Other drug companies had ditched similar molecules because they weren't very effective. And BIA 10-2474 hadn't shown much promise for pain relief.
"I still don't understand why they would bother," said Steve Alexander, a molecular pharmacologist at the University of Nottingham Medical School. "Most drug companies ... would move on and go and look for something with a higher potency and a better selectivity."
"As it is usual, at this early stage of evaluation in healthy volunteers no specific therapeutic target had been selected," an email from Bial's Vasconcelos said. "However, as described in the clinical trial protocol, it aimed to evaluate the potential effects of the compound on the endocannabinoid system, namely in pain sensitivity."
Furthermore, the email said, "preclinical tests on animals performed with higher doses to the ones administered on the phase 1 clinical trial, did not show any evidence that could have prevented conducting the trial in man."
Begaud and his colleagues recommend that clinical tests of a drug shouldn't be started until there is a clear understanding of the benefits the work might give. "We feel that we have to change this paradigm — to first prove the potential and after we go to toxicology and if it's safe we jump to humans," Begaud said.
Of the four surviving volunteers who were hospitalized, two continue to have memory problems and other issues from their brain injuries, like vertigo and seeing double, he says. Many of the 90 volunteers exposed to the drug at lower doses are being monitored with brain imaging and neurological exams, and none have shown any problems.

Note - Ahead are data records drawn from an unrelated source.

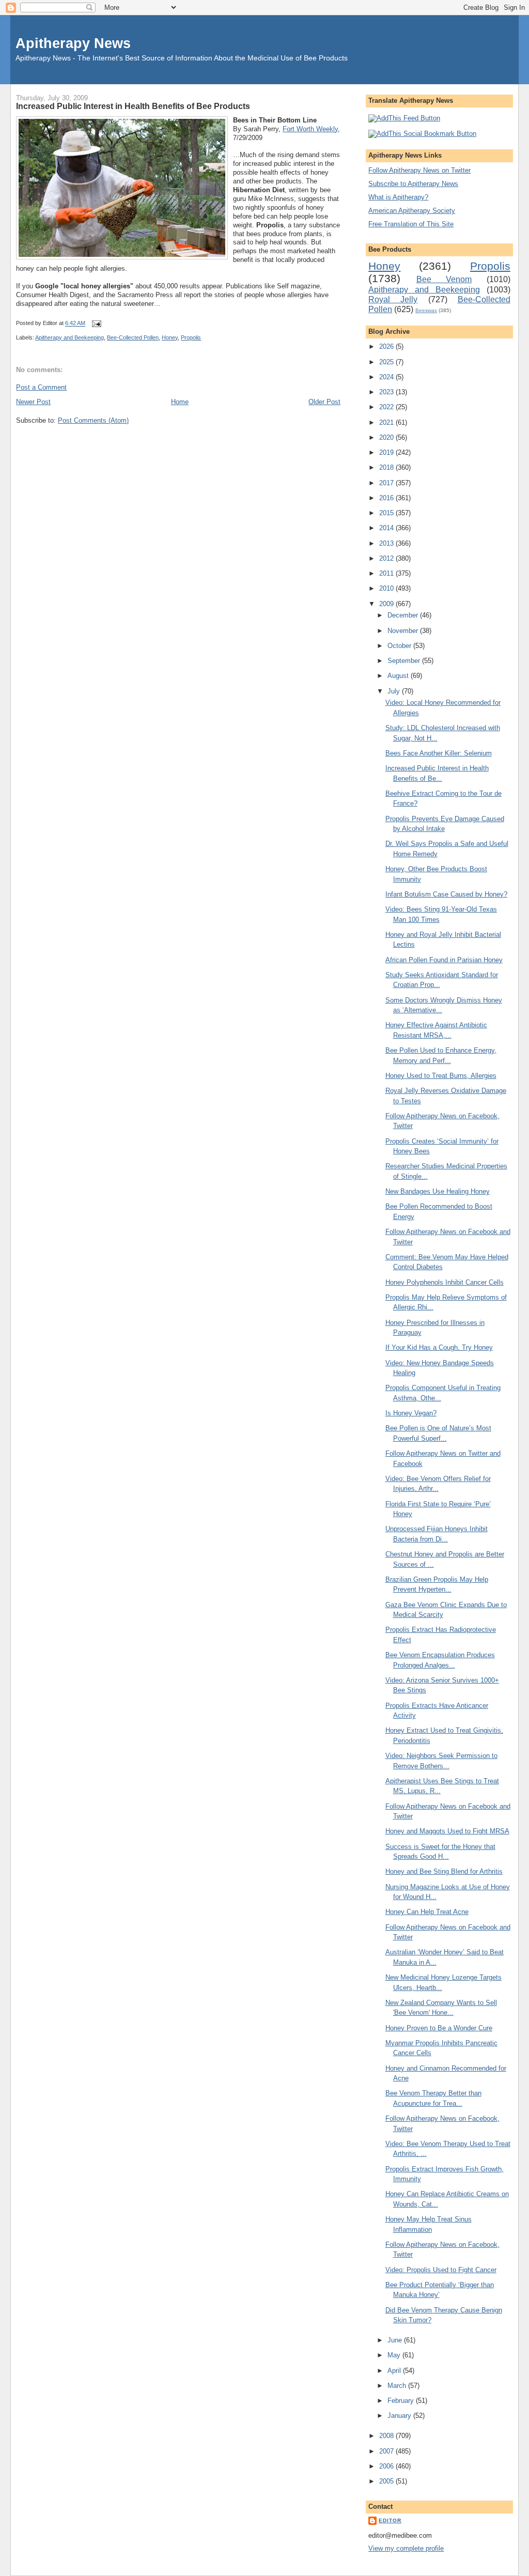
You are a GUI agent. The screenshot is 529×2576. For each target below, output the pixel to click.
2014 (387, 528)
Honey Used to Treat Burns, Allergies (440, 1075)
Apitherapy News (73, 43)
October (400, 646)
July (394, 691)
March (397, 2385)
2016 (387, 498)
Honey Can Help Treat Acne (427, 1912)
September (404, 661)
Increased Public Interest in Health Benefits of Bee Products (133, 106)
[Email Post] (95, 323)
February (401, 2400)
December (403, 615)
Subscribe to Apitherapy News (413, 184)
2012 (387, 558)
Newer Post (33, 402)
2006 (387, 2466)
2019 (387, 452)
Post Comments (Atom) (93, 420)
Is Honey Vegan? (411, 1413)
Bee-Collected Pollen (133, 337)
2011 (387, 573)
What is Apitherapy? (398, 197)
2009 (387, 604)
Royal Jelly (392, 299)
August (399, 676)
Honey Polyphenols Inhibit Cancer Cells (444, 1282)
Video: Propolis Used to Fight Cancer (440, 2270)
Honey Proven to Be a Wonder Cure (438, 2028)
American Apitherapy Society (411, 210)
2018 (387, 467)
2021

Alexander says there may have been a hint from animal studies about potential problems. Two mice and a rat that died in toxicology studies showed brain damage, especially to the hippocampus, much like that of the affected volunteers. Such injuries happen a lot in drug studies on animals but not, Alexander said, with FAAH inhibitors.
"The fact that what they observed was an inflammatory response in the brain, which is entirely contrary to what one would expect from an FAAH inhibitor — that to me would have been, not a red light, but an amber light," said Alexander.
Stephane Schubhan, one of the men who was hospitalized and continues to have symptoms, told The Irish Times that he hadn't heard about the animals dying in pre-clinical trials.
Other Studies Put On Hold
Properly informing volunteers about their risks is a challenge across the world, said Rebecca Dresser, a medical ethicist with Washington University in St. Louis. The first time a drug is tried in humans is the most dangerous period in drug development, but she says subjects often don't understand the risks of participating.
"That requires conversation, back and forth. It's like teaching, not just reciting a bunch of information to people," said Dresser.
"Their trials were not badly designed," says Piomelli, aside from the unusual dosing. "But at the end of day it's not just following the rules. You need to have common sense."
"If you have a patient in the hospital hospitalized with what looks like a stroke and you go ahead and do another set of administrations, quite frankly, I find this criminal, because this is an act of total lack of conscience," says Piomelli.
He says the consequences from the failed trial could be huge for his field of research and for phase 1 trials.
After the news from France, Janssen Pharmaceuticals, a unit of Johnson & Johnson, halted research on similar compounds. And three Yale University trials using FAAH inhibitors were suspended until further notice. The Food and Drug Administration said it couldn't comment on clinical holds unless they're first disclosed by the company or institution sponsoring the research.
"The only silver lining, if there is one in this story, is that possibly in the future guidelines will be put in place to prevent this from happening again," said Pomelli. But, he said, it's a meager silver lining.